(SUPPLIED TEXT)
##########

The switch to NVMe has led to experimentation and innovation with SSD form factors. In 2018 the Intel Ruler concept spawned a wide array of form factors under the Enterprise and Datacenter Small Form Factor (EDSFF) family of standards. Now that EDSFF has seen some real-world adoption, the options have been tweaked a bit and different product segments are starting to coalesce around particular variants. The E1.L (EDSFF 1U Long) form factor that most closely resembles the original Intel Ruler is best suited for dedicated storage boxes using extremely high capacity drives. The shorter E1.S form factor is proving to be the most popular EDSFF variant, and two different heatsink designs have been standardized, with the thicker heatsink intended to allow EDSFF slots to accommodate compute accelerators that draw more power than typical SSDs.

##########

(DATA)
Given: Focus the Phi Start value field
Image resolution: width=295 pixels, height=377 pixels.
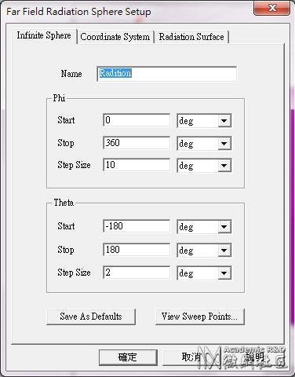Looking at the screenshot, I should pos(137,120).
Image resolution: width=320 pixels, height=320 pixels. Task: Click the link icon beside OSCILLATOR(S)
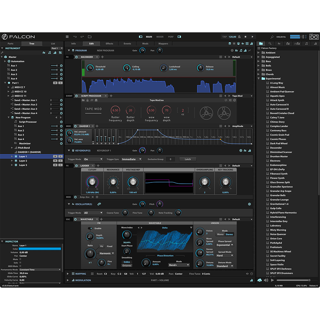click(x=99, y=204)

##########

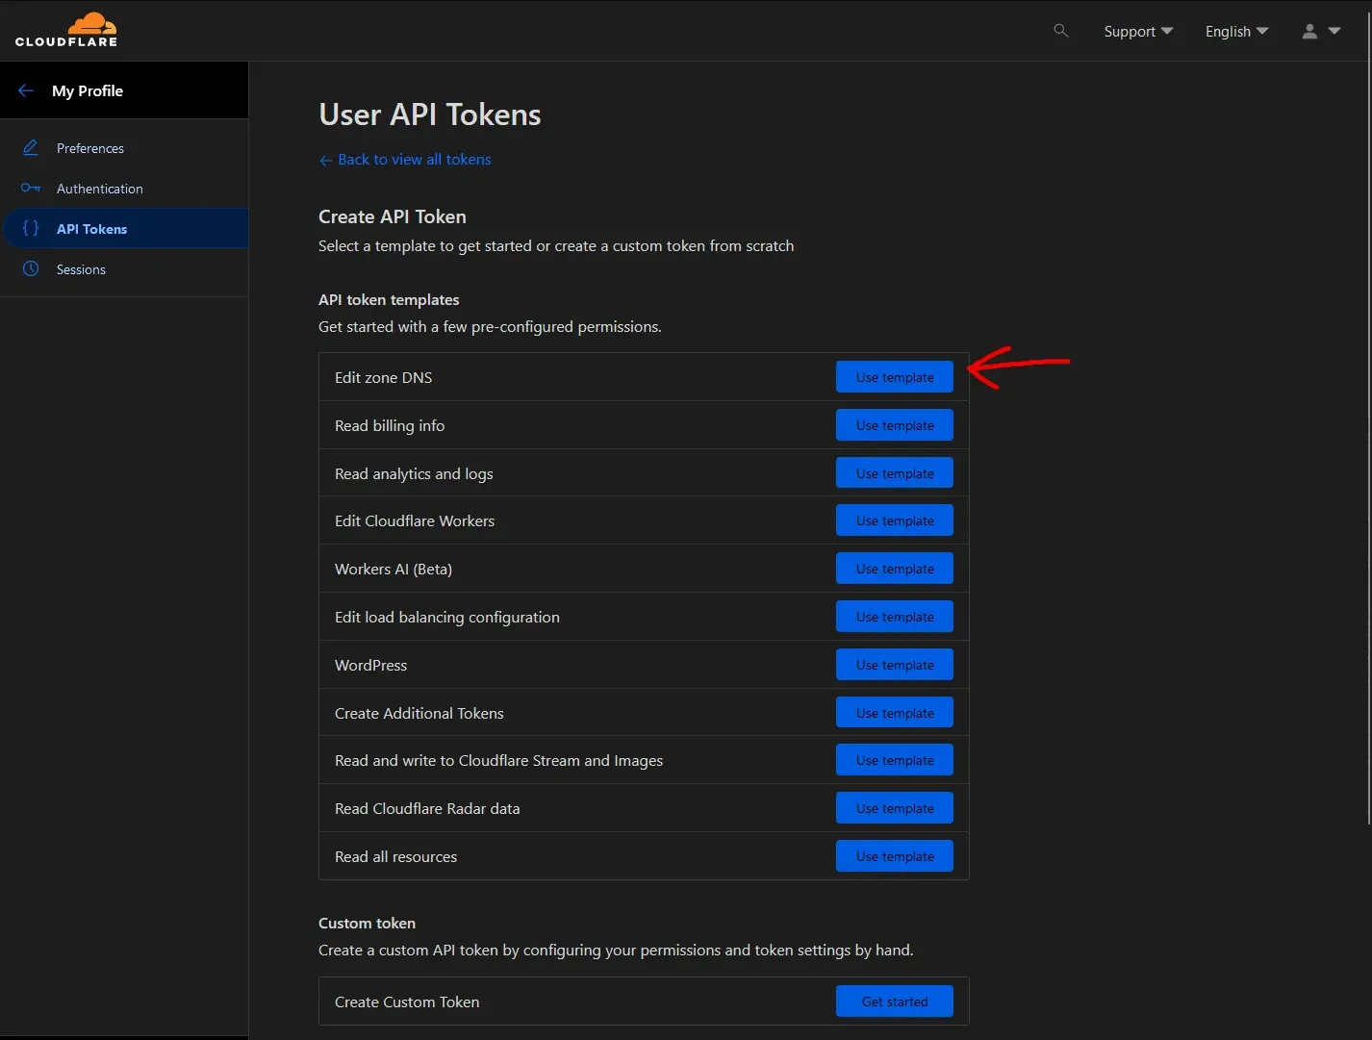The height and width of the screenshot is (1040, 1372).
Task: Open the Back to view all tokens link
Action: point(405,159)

##########

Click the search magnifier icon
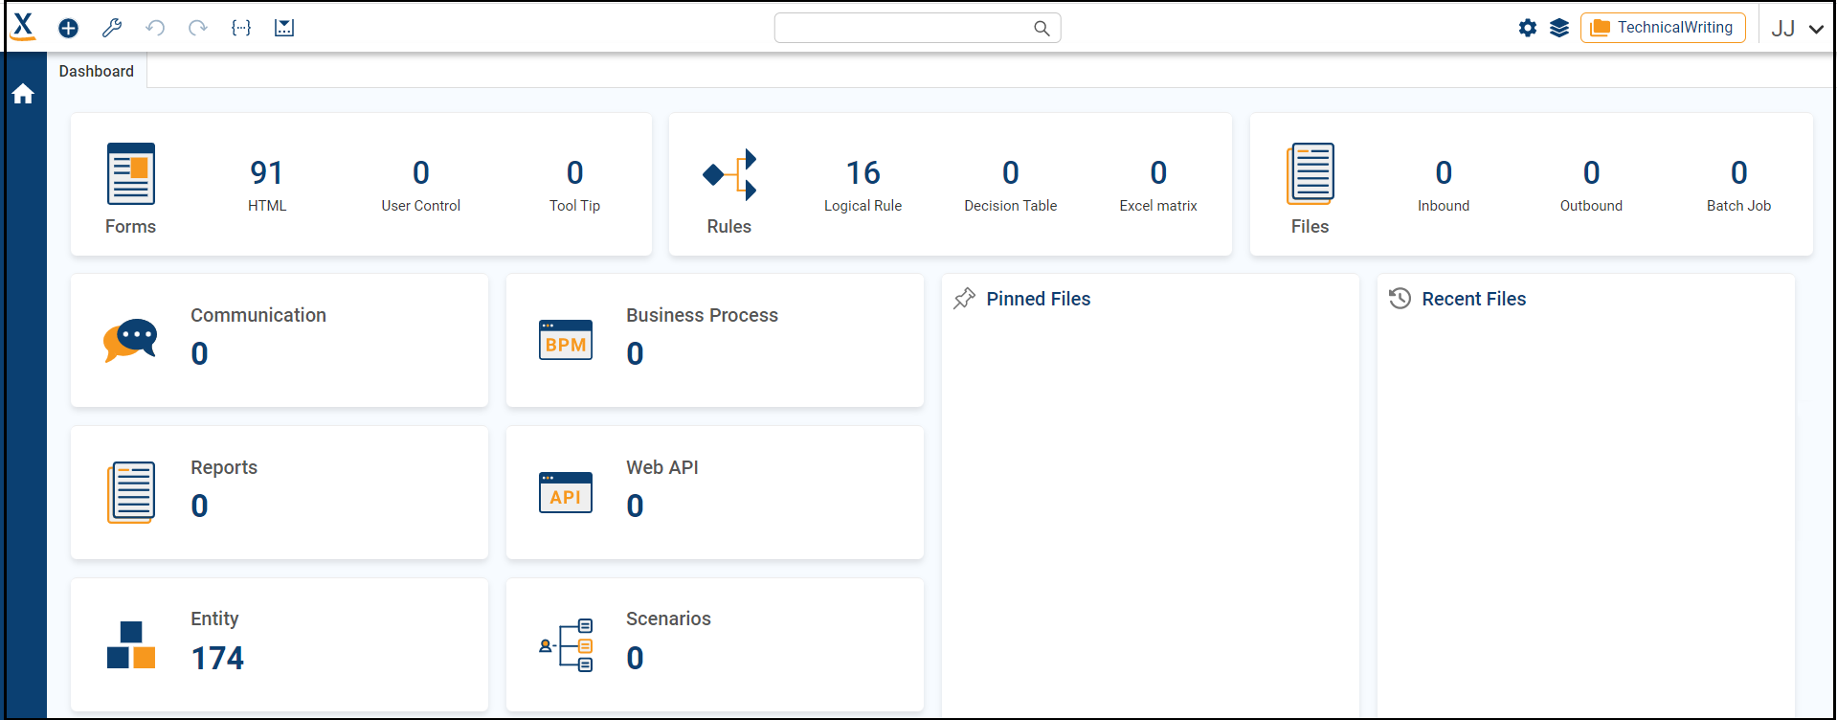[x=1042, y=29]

##########

(WHAT TO PRODUCE) Print the passage on SSD form factors word for word, from "The switch to" to "than typical SSDs.", inclusive. Rely only on the passage about SSD form factors.

(SOLUTION FOR THIS PROBLEM)
The switch to NVMe has led to experimentation and innovation with SSD form factors. In 2018 the Intel Ruler concept spawned a wide array of form factors under the Enterprise and Datacenter Small Form Factor (EDSFF) family of standards. Now that EDSFF has seen some real-world adoption, the options have been tweaked a bit and different product segments are starting to coalesce around particular variants. The E1.L (EDSFF 1U Long) form factor that most closely resembles the original Intel Ruler is best suited for dedicated storage boxes using extremely high capacity drives. The shorter E1.S form factor is proving to be the most popular EDSFF variant, and two different heatsink designs have been standardized, with the thicker heatsink intended to allow EDSFF slots to accommodate compute accelerators that draw more power than typical SSDs.